Why Excess Sugar Matters for Kids

Added sugar delivers calories without meaningful nutrition, which crowds out the vitamins, minerals, and fiber children need for growth. The health consequences go beyond weight gain. High sugar intake in childhood raises the risk of obesity, high blood pressure, heart disease risk factors, and certain cancers later in life. Dental cavities remain one of the most common chronic conditions in children, and sugar is a primary driver.

For children who are already overweight, excess sugar appears to worsen insulin resistance, a condition where the body’s cells stop responding normally to the hormone that regulates blood sugar. This is a precursor to type 2 diabetes. A large study tracking 592 adolescents also found that higher fructose consumption at age 14 was independently linked to increased odds of fatty liver disease by age 17. Fatty liver, once considered an adult condition, is now diagnosed in children at rising rates.

Where the Sugar Hides

The obvious sources, like candy, soda, and cookies, account for only part of a child’s sugar intake. Much of it comes from foods that don’t taste particularly sweet. Flavored yogurt, granola bars, breakfast cereals, ketchup, pasta sauce, and even bread can contain significant amounts of added sugar. Flavored milk is common enough in schools that the USDA now requires school milk to contain no more than 10 grams of added sugar per 8-ounce serving starting in the 2025-26 school year. By 2027-28, school meals overall must cap added sugars at 10% of weekly calories.

Reading ingredient lists helps you spot sugar that goes by other names. The CDC identifies several to watch for:

  • Sugars: cane sugar, confectioner’s sugar, turbinado sugar
  • Syrups: corn syrup, high-fructose corn syrup, rice syrup
  • Other sweeteners: molasses, caramel, honey, agave
  • Ingredients ending in “-ose”: glucose, fructose, maltose, dextrose, sucrose
  • Juice concentrates: listed simply as “juice” on some labels

The nutrition facts panel now lists “Added Sugars” as a separate line beneath “Total Sugars,” which makes tracking much easier than scanning ingredient lists alone.

Fruit Juice Counts Too

Fruit juice is one of the sneakiest sugar sources in a child’s diet. Even 100% juice with no added sugar contains concentrated natural sugars without the fiber that whole fruit provides. The American Academy of Pediatrics recommends no juice at all for babies under 12 months. For children ages 1 to 6, the limit is 4 to 6 ounces per day, ideally served as part of a meal rather than sipped throughout the day.

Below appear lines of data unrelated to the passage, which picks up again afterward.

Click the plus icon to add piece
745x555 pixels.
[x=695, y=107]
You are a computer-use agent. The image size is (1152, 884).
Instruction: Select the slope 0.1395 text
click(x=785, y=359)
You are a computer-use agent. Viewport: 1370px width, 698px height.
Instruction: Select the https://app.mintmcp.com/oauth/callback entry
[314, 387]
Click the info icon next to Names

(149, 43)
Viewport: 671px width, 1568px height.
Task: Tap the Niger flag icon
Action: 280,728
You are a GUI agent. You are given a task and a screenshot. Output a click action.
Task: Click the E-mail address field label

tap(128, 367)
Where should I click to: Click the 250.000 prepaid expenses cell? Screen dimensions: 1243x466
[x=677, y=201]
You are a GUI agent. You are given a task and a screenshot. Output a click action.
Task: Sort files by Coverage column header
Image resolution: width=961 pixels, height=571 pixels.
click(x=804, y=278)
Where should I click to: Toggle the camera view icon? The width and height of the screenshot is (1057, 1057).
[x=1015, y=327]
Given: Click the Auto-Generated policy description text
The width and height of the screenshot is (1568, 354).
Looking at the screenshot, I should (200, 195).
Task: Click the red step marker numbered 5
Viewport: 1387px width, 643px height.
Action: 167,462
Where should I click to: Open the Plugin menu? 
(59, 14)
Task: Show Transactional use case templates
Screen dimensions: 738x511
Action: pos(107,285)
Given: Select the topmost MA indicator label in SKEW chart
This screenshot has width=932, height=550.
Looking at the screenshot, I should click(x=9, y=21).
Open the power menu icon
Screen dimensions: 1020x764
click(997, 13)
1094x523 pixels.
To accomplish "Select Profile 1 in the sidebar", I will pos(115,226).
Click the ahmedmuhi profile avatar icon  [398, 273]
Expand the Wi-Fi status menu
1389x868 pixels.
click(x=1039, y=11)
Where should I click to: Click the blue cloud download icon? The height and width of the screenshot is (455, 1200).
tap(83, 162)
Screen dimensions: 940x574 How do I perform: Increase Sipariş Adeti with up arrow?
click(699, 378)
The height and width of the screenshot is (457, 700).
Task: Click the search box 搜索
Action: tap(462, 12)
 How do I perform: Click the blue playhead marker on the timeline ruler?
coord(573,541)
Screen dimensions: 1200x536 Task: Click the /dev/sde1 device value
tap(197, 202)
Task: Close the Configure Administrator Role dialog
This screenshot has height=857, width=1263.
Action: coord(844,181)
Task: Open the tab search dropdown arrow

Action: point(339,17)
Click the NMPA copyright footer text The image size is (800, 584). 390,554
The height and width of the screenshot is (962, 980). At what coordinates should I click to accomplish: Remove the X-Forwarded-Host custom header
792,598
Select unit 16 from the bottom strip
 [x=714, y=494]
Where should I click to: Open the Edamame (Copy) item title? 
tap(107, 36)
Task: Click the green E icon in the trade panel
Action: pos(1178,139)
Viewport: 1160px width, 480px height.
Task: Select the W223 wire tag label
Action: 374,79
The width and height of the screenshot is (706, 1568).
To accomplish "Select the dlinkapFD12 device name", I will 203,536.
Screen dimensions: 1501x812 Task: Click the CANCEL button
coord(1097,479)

A small 6-ounce box of apple juice contains about 18 grams of sugar. That alone accounts for more than 70% of the daily added-sugar budget under the AHA guideline. Whole fruit is always the better option: it delivers the same vitamins along with fiber that slows sugar absorption and helps kids feel full.

Practical Ways to Cut Back

Reducing a child’s sugar intake doesn’t require eliminating all sweets overnight. Small, consistent changes tend to stick better than dramatic overhauls. Swapping flavored yogurt for plain yogurt with fresh berries, for example, can cut 10 to 15 grams of added sugar from a single snack. Replacing juice boxes with water or milk removes another significant source.

Breakfast is often the meal with the most hidden sugar. Many cereals marketed to children contain 10 to 12 grams of added sugar per serving. Choosing cereals with fewer than 6 grams per serving, or switching to oatmeal with fruit, makes a noticeable dent. Similarly, swapping store-bought granola bars for sliced apples with peanut butter trades processed sugar for protein and fiber.

For younger children who haven’t yet developed a strong preference for sweet foods, the most effective strategy is simply not introducing those flavors early. The recommendation to avoid all added sugar before age 2 exists partly because taste preferences formed in the first years of life tend to persist. Children who grow up drinking water instead of juice and eating unsweetened snacks are more likely to prefer those foods as they get older.

Older kids and teens who are used to high-sugar foods often respond better to gradual reductions. Diluting juice with water, choosing smaller dessert portions, and limiting sugary drinks to occasional treats rather than daily habits can bring intake closer to the recommended range over weeks and months without turning meals into a battle.